Keep every line in which "computer" occurs and drop the rest of the data.

[Records from a dataset]
━━━━━━━━━━

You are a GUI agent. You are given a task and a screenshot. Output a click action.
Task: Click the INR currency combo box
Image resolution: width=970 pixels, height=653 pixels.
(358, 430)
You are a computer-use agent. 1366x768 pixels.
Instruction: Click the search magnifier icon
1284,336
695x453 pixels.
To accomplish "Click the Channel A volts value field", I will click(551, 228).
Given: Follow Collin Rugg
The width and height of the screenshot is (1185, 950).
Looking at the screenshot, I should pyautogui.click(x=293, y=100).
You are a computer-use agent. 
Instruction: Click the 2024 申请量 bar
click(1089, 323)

━━━━━━━━━━

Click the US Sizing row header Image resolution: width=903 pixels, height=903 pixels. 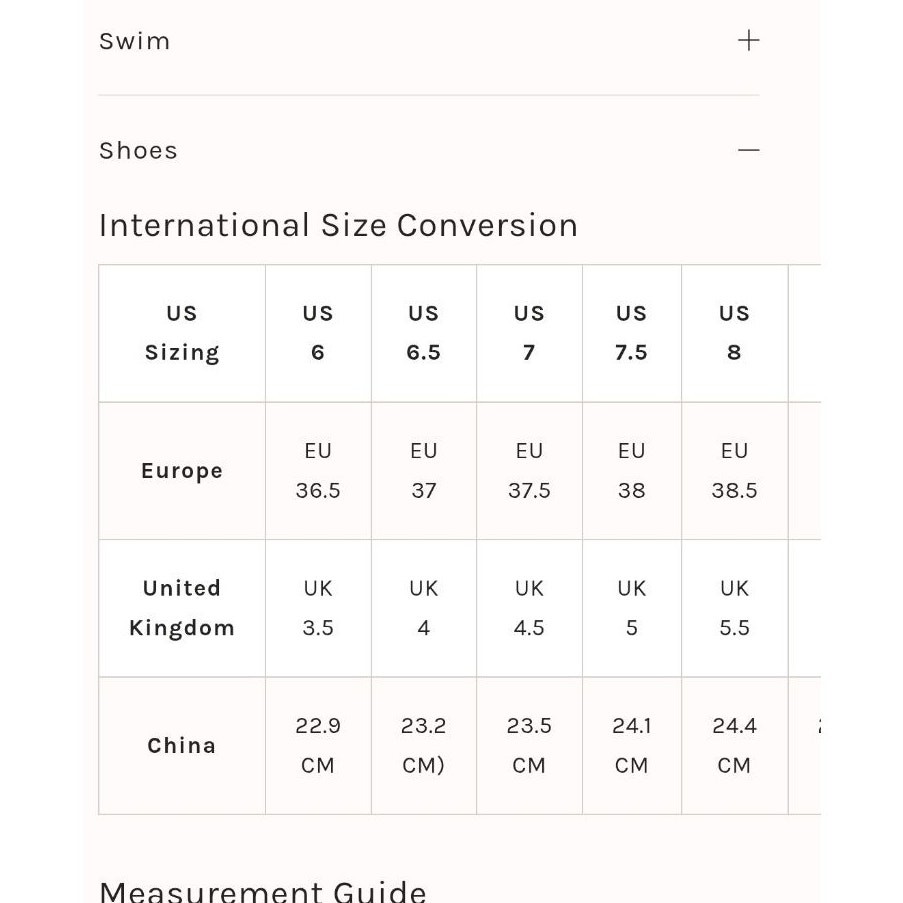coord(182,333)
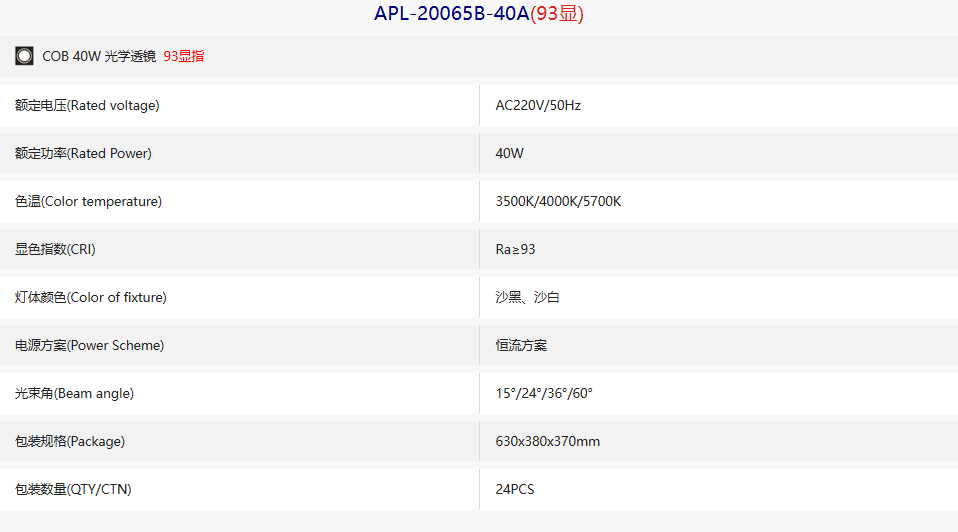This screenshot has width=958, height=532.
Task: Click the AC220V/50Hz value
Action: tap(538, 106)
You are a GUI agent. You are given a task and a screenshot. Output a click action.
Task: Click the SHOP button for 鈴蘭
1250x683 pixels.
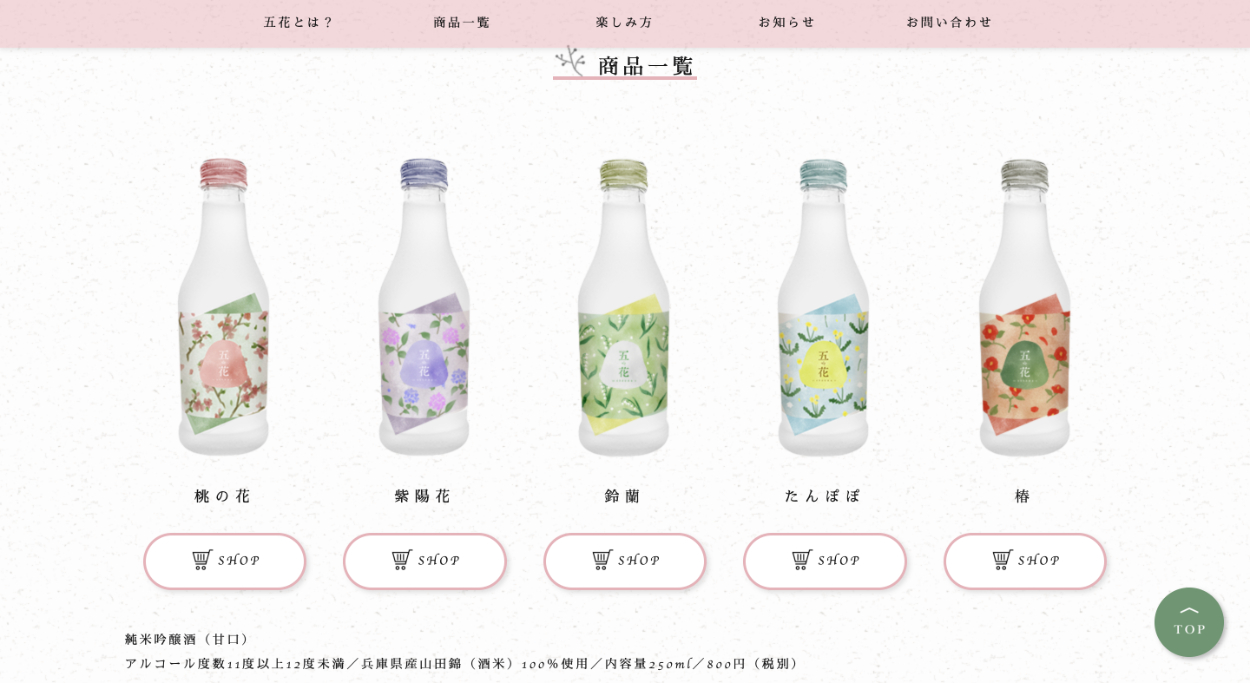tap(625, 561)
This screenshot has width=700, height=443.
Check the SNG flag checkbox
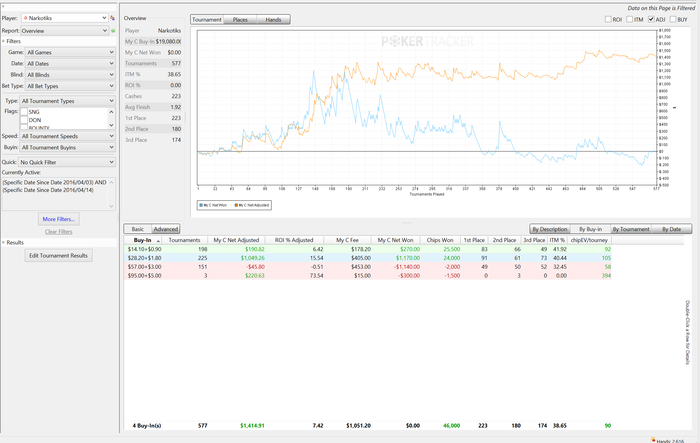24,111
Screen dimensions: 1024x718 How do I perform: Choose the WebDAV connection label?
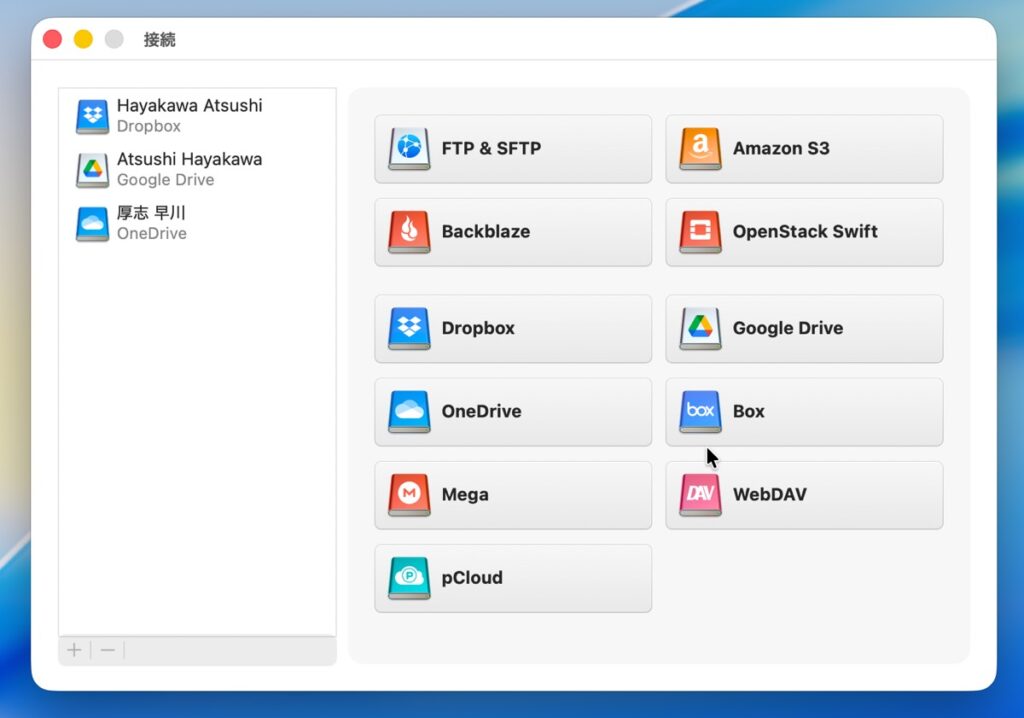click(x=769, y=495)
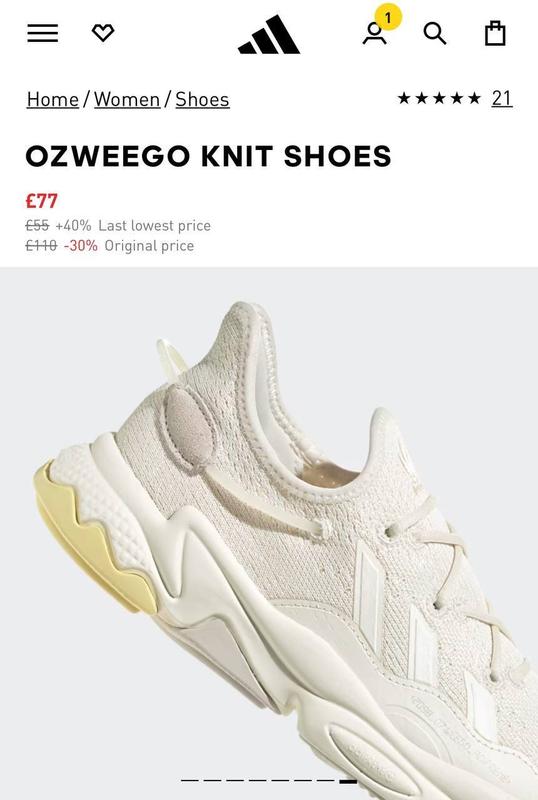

━━━━━━━━━━

## OUTPUT OF THE TASK
You are a computer-use agent. 1366x768 pixels.
You are a computer-use agent. 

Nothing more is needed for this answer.